Mit Schotter und neuem Standort durch Bauphase

Die Schotterumfahrung ist indes nur eine Maßnahme, mit der sich die Wehr auf die Baustellensituation quasi vor der eigenen Haustür eingestellt hat. Eine zweite ist die Einrichtung eines vorübergehenden dritten Feuerwehrstandortes im Süden der Stadt.

Ein Hinweisschild sperrt den Parkplatz am

Übergangs-Standort Südstraße, wie Manuel Sommer zeigt.

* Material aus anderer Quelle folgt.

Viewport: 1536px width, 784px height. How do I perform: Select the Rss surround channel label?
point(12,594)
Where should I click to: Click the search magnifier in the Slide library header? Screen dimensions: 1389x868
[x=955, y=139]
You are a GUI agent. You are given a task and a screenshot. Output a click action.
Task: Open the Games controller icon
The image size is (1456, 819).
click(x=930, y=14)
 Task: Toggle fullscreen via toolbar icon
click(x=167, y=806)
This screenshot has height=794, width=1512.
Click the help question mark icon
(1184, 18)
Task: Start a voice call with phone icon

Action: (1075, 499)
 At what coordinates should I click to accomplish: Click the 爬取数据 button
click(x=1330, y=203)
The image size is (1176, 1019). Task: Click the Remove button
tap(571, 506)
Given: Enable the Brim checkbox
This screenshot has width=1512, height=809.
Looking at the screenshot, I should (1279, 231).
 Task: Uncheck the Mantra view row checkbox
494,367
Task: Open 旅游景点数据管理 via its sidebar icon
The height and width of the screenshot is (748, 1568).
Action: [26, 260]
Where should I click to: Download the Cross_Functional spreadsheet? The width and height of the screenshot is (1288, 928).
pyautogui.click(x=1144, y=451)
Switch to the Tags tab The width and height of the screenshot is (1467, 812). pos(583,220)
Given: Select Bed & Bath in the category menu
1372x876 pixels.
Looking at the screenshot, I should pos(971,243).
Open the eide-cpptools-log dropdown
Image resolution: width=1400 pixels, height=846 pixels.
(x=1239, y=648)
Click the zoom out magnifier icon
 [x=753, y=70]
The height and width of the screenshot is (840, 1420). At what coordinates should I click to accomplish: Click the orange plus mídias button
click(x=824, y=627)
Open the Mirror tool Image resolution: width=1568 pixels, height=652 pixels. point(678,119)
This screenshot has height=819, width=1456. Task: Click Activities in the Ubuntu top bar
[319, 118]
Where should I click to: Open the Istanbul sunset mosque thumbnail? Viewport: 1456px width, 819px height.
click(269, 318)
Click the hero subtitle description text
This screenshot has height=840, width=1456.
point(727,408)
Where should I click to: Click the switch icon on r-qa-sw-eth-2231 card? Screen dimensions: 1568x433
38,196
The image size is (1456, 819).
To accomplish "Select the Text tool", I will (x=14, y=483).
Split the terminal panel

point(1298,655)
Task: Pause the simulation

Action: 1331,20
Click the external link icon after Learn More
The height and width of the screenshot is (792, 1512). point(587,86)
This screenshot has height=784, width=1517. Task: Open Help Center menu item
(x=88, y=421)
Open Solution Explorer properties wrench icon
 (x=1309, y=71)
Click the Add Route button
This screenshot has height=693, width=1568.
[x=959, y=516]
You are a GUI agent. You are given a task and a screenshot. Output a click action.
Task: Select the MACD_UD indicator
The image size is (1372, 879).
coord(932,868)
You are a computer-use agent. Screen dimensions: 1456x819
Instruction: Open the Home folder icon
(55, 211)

An der Südstraße, in der Nähe des ehemaligen Feuerwehr-Gerätehauses und der heutigen DRK-Unterkunft, sind ein Mannschaftstransportfahrzeug und ein Löschgruppenfahrzeug stationiert – Kameraden, die im Süden der Stadt wohnen, brauchen so erst gar nicht durch die Baustelle zu fahren, um zu einem Einsatzfahrzeug und dann rasch zur Einsatzstelle zu gelangen. Zudem haben rund 15 Feuerwehrkameraden ihre Einsatzausrüstung in den Privat-Autos dabei und können im Alarmfall direkt zum Einsatzort fahren.

Das sind Maßnahmen, die darüber hinaus von einer sogenannten „Alarmstichworterhöhung“ begleitet werden. Das bedeutet nichts anderes, als dass jeweils ein Löschgruppenfahrzeug des nächstgelegenen „Stadtteil-Löschzuges“ mit alarmiert wird – bei einem Einsatz im Süden Warendorfs käme es beispielsweise aus Freckenhorst.

„Die Maßnahmen haben sich bewährt“, zieht Manuel Sommer eine erste Baustellen-Bilanz. „Es kommt kaum zu Zeitverzögerungen“, sagt der Oberbrandmeister. Das ist nicht unerheblich, denn die Schutzziele hat die Feuerwehr auch während der Baustellenzeit einzuhalten – innerhalb von acht Minuten nach Alarmierung muss ein Fahrzeug mit einem Gruppenführer und acht Feuerwehrleuten an der Einsatzstelle eingetroffen sein.

Am Rückstau vorbei: Im Einsatzfall können die Kameraden der Feuerwehr

diese Strecke nutzen, um zum Gerätehaus zu gelangen.

Die Baustelle an der Splieterstraße wird die Feuerwehr wohl noch während des gesamten Jahres 2017 beschäftigen – mit immer neuen Herausforderungen. Schon jetzt machen sich die Wehrleute beispielsweise Gedanken darüber, wie sie die Katharinenstraße erreichen können, wenn die Baustelle weiter Richtung Stadt wandert. Eine alternative Zufahrt in die Einbahnstraße gibt es derzeit noch nicht.